- [Assignment]
Everything from the line holding "Instruction: Select the" through the last line of the records should be repeated word for word, and pictures should be omitted.

-------- Record set --------

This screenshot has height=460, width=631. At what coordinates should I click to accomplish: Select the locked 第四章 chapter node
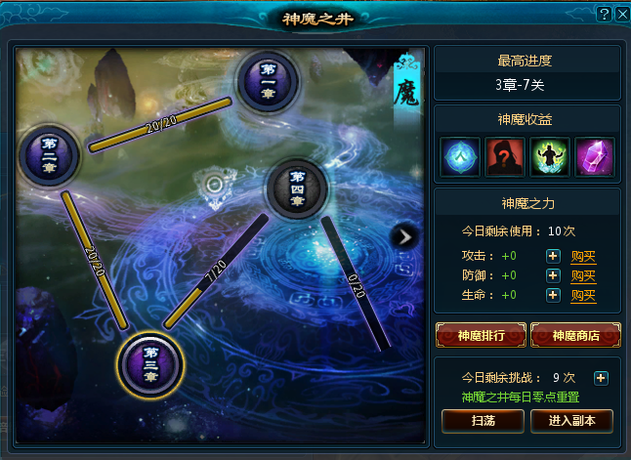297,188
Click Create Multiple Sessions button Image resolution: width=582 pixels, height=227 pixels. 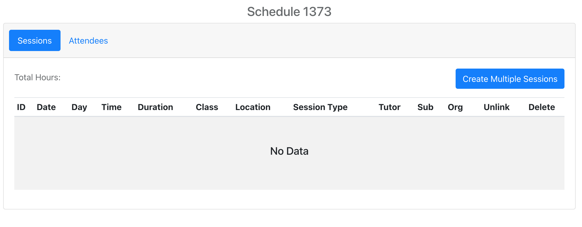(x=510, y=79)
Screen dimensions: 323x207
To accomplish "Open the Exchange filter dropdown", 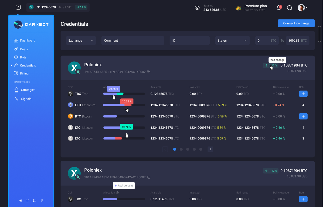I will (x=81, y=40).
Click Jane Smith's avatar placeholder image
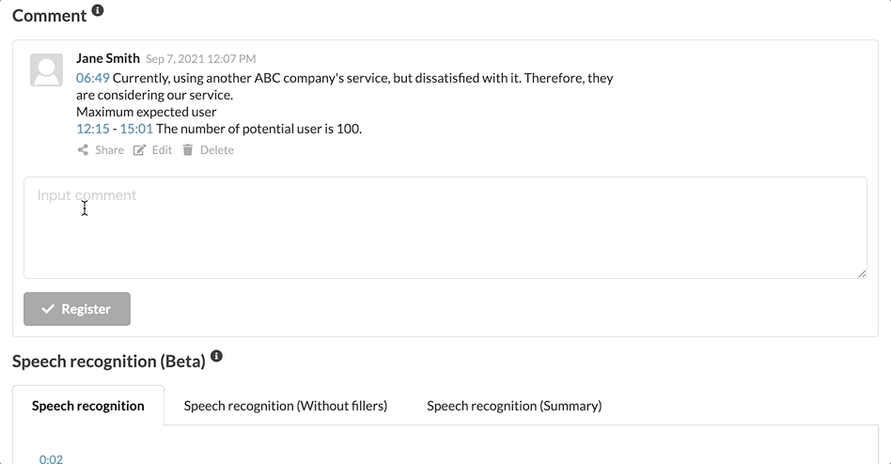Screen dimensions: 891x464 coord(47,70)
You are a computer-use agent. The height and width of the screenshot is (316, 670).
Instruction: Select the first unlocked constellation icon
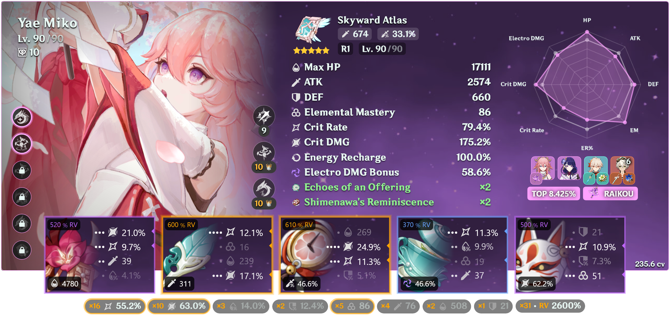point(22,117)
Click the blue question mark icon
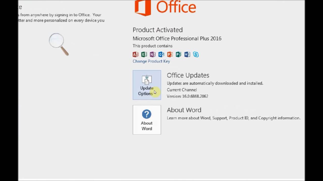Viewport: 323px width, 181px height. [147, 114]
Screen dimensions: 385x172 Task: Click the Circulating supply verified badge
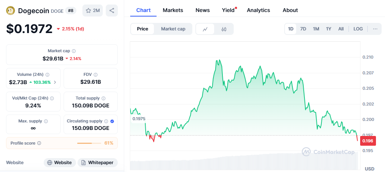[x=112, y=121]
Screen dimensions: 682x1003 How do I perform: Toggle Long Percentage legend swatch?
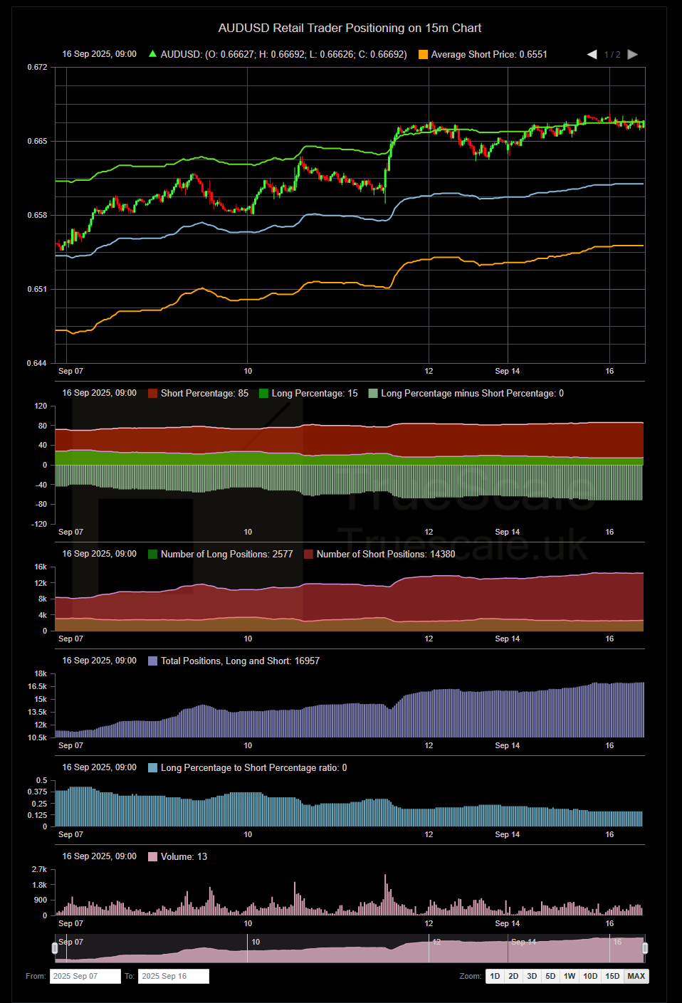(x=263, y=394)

--------

- [Problem solution]
Instruction: Select the first unlocked constellation icon
point(22,117)
Click the blue question mark icon
Viewport: 323px width, 181px height. [147, 114]
Screen dimensions: 385x172 Task: Click the Circulating supply verified badge
[x=112, y=121]
Screen dimensions: 682x1003 How do I perform: Toggle Long Percentage legend swatch?
(x=263, y=394)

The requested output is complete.